EdUFF - Leila, a senhora é representante da ABREM (Associação Brasileira de Estudos Medievais) e do PEM (Programa de Estudos Medievais da UFRJ). Como é realizado o trabalho dessas organizações? Essa área de estudo tende a crescer no futuro?

Leila Rodrigues - A Associação Brasileira de Estudos Medievais é originalmente resultado dos esforços de um grupo de estudiosos de várias áreas do conhecimento (História, Letras, Filosofia, Teologia, entre outras) que, em 1996, promoveu sua fundação. Desde então, tendo como principais finalidades o incentivo à pesquisa, à divulgação e ao intercâmbio de produção científica sobre o medievo e a promoção do contato entre os estudiosos do período, a ABREM tem ampliado significativamente o seu número de sócios. A cada dois anos, na realização dos encontros internacionais que a entidade promove, observamos não apenas a multiplicação de temáticas acerca do medievo que recebem atenção, mas também a criação de novos grupos de pesquisa por todo o país.

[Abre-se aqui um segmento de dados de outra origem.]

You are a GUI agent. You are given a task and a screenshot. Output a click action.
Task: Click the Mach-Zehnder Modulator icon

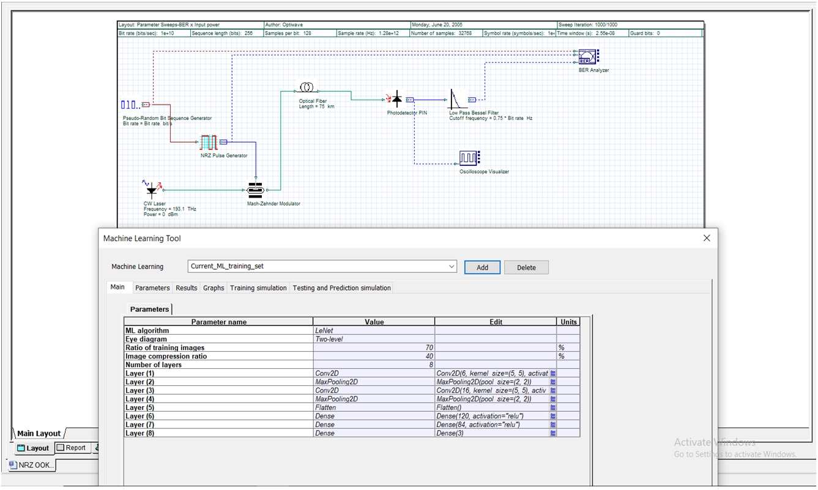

A criação do Programa de Estudos Medievais, em 1991, pela professora Maria Sonsoles Guerras Martin, hoje aposentada, constitui-se como primeira tentativa de sistematizar e institucionalizar as atividades acadêmicas sobre o período medieval realizadas no âmbito da UFRJ. Desde 1996, sob a nossa coordenação, minha e da professora Andréia Cristina Lopes Frazão da Silva, temos trabalhado especialmente visando ao intercâmbio entre medievalistas nacionais e estrangeiros, coordenando projetos e atividades de pesquisa de temas pertinentes à sociedade medieval e formando novos pesquisadores, com o objetivo de levar à comunidade em geral informações sobre a Idade Média.

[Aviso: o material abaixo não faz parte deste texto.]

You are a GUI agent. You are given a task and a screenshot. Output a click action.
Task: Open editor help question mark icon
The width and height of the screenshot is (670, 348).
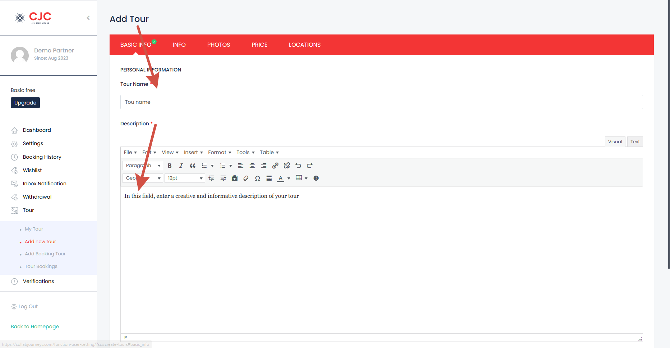[x=316, y=178]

EdUFF - Muitas pessoas se interessam pelas histórias da época medieval. O que cada trabalho traz de curioso para os leitores?

Leila Rodrigues: Neste trabalho, o que se destaca é o recorte temporal eleito – período inicial da Idade Média (V-VI) ­–, menos pesquisado que a Idade Média Central (séc. XI-XIII) ou a Baixa Idade Média (séc. XIV-XV). Tal período está identificado com o momento de organização dos reinos germânicos, dos quais o reino suevo tem recebido pouquíssima atenção da historiografia. Acredito, portanto, que a leitura do livro proporcionará, pora oportunidade de melhor conhecer aspectos das relações de poder, em sua primeira configuração, entre as esferas políticas e religiosas. Cabe salientar que tal interlocução marcou profundamente todo o período medieval.

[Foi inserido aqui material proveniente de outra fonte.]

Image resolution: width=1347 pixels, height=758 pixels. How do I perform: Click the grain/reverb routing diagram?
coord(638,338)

Andréia Frazão: Ainda que seja um estudo específico, a obra é de interesse para todos que querem conhecer um pouco mais sobre os diversos sentidos das hagiografias; o papel social da devoção aos santos; as disputas de poder relacionadas à memória dos venerados; as crenças e valores presentes na sociedade ibérica medieval, dentre outros aspectos.